Na que consideramos usualmente como a primeira forma de democracia, a ateniense, participavam apenas os cidadãos livres e o debate e argumentação era realizado localmente na Ágora. Muitos séculos depois, após as revoluções americanas e francesa, entrámos na democracia parlamentar 2.0. O que a caracterizava era não só o seu carácter representativo, mas o universo dos eleitores, que foi evoluindo e alargando-se nestes pouco mais de dois séculos até chegar ao sufrágio universal de hoje. Este alargamento do sufrágio alterou o funcionamento prático da democracia, mas manteve, no essencial, a forma de acesso à informação dos eleitores sobre as propostas políticas e os candidatos a deputados nas câmaras “baixas”. Os cafés e as coletividades, por um lado, os jornais a rádio e mais tarde a televisão (com poucos canais) por outro, foram, respetivamente, os locais e os canais em que o eleitor democrático acedia à informação ou ao conhecimento de algumas propostas políticas de partidos, do perfil dos candidatos. Essa informação era mediada por jornalistas com o seu código deontológico. A era em que já entrámos – a democracia digital 3.0 – é radicalmente diferente da que a precedeu e coloca desafios para os quais não estamos preparados como sociedades. Hoje, grande parte da informação consumida e produzida é através do telemóvel. O seu uso, permitiu que as grandes plataformas eletrónicas armazenassem uma quantidade colossal de dados sobre os cidadãos eleitores e desenhassem o seu perfil individualizado. Se o direcionamento (targeting) da propaganda política para cada cidadão era já possível, com mão humana, o desenvolvimento da inteligência artificial permite potenciar esta atividade a um extremo inimaginável. Dado que as instâncias de mediação da informação diminuíram significativamente, as fake news começam a distinguir-se dificilmente das notícias baseadas em factos e disseminam-se a uma velocidade enorme através das redes sociais. O escândalo da Cambridge Analytica, que usou dados pessoais de milhões de utilizadores do Facebook para, sem sua permissão, realizar propaganda política, foi o sinal de que estávamos já numa nova era e fez soar os alarmes dos Estados e da União Europeia.
É nesse sentido, e antecipando as eleições europeias de 2024, que as instituições da União Europeia – Comissão, Conselho e Parlamento Europeu– estão agora em trilóquio para chegar a um compromisso em torno da proposta da Comissão (COM 2021/731) de um Regulamento para regular a propaganda política em torno de dois eixos essenciais: maior transparência do que é propaganda política, evitando a opacidade dos anúncios políticos e regulação das atividades de direcionamento (targeting) e ampliação de propaganda política que usa dados pessoais dos cidadãos.

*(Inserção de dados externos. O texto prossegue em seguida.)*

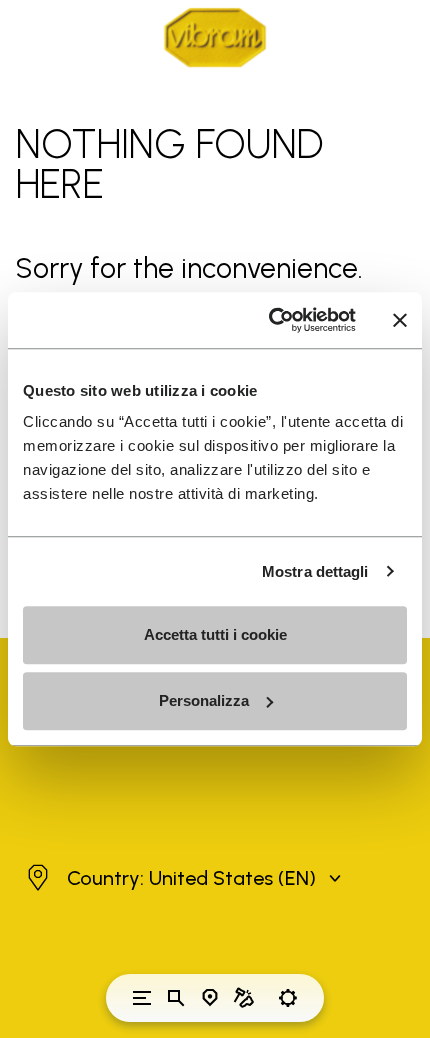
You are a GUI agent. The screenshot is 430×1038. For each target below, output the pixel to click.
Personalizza (204, 700)
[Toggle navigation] (142, 998)
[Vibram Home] (215, 37)
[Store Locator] (210, 998)
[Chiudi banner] (400, 320)
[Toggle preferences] (288, 998)
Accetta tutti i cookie (215, 634)
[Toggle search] (176, 998)
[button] (181, 878)
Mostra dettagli (315, 571)
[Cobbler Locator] (244, 998)
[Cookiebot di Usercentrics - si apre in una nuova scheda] (270, 320)
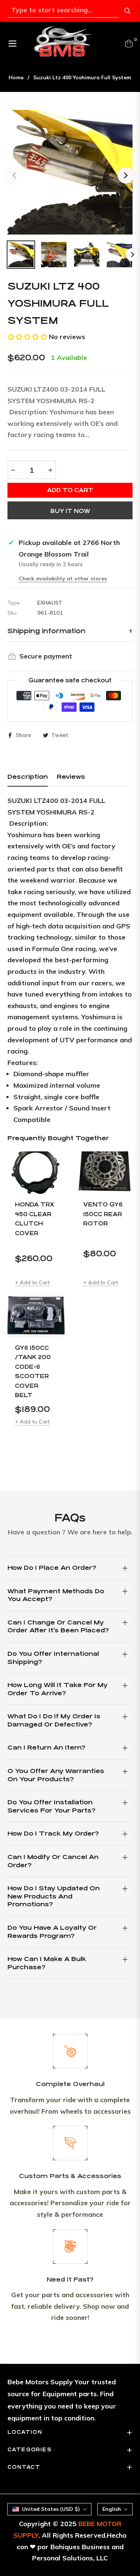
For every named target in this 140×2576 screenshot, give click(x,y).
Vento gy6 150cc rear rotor (103, 1214)
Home (16, 77)
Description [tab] (27, 776)
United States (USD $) (51, 2509)
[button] (27, 336)
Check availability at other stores (63, 578)
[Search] (127, 11)
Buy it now (70, 511)
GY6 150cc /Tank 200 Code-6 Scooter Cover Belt (33, 1372)
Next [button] (126, 175)
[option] (70, 172)
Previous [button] (14, 175)
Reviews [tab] (71, 776)
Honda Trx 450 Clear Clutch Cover (34, 1218)
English (111, 2509)
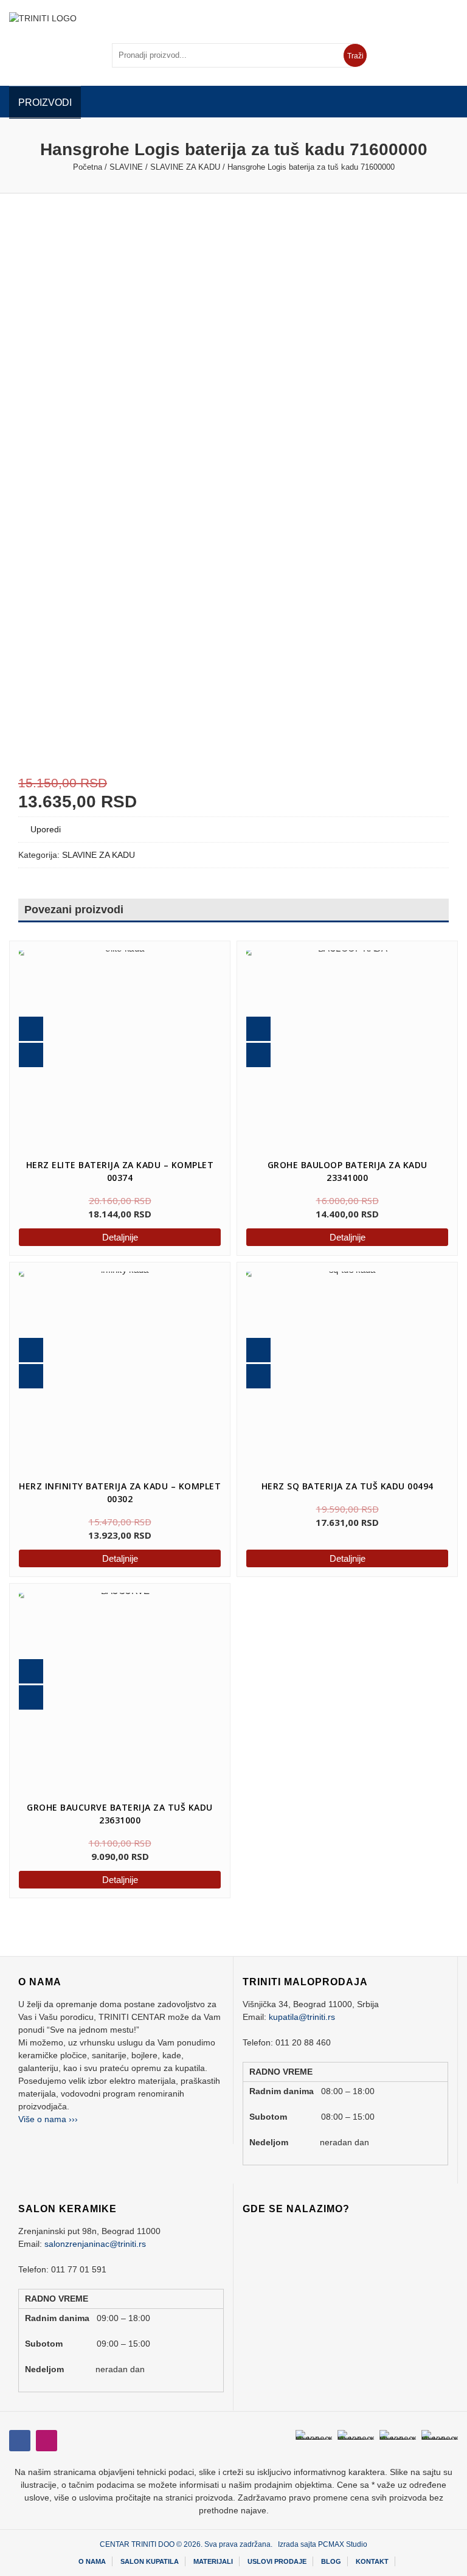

Esta proposta parece-nos da maior importância no contexto da Democracia 3.0 em que já entrámos, mas não deixa de ter questões que mereciam ser melhor discutidas.
É nesse sentido que várias organizações da sociedade civil endereçaram uma carta aberta ao então Presidente do Conselho Europeu alertando para três pontos que me parecem essenciais e que não têm sido discutidos entre nós. Primeiro, que é necessário definir de forma razoável o que se entende por propaganda política. Na realidade o conceito de que propaganda política é tudo o que possa influenciar o resultado de uma eleição, um referendo ou um processo legislativo, alarga de tal modo o âmbito de aplicação de partes do Regulamento que inclui nele atividades de indivíduos ou organizações da sociedade civil na esfera pública, restringindo assim de forma indesejável a sua participação. Digamos que a DECO, ao apresentar o seu caderno de encargos para a defesa do consumidor antes das eleições estaria a fazer propaganda política. Obviamente que não desejamos isto. Segundo, que se deve limitar as necessárias sanções à violação, das regras definidas no regulamento, em serviços de propaganda política, que se distinguem da simples propaganda política, por serem remunerados. Finalmente, que dar um prazo até 2026 para implementar as medidas chave deste Regulamento parece ser um prazo excessivo.
Aquilo que é o desafio essencial da União Europeia hoje é equilibrar um necessário combate à manipulação das preferências políticas dos cidadãos com o assegurar do exercício da liberdade de expressão e da pluralidade do espaço público por parte de atores políticos e da sociedade civil. Portugal não deveria estar alheado deste debate pois terá de aplicar esta legislação europeia que está na eminência de ser aprovada.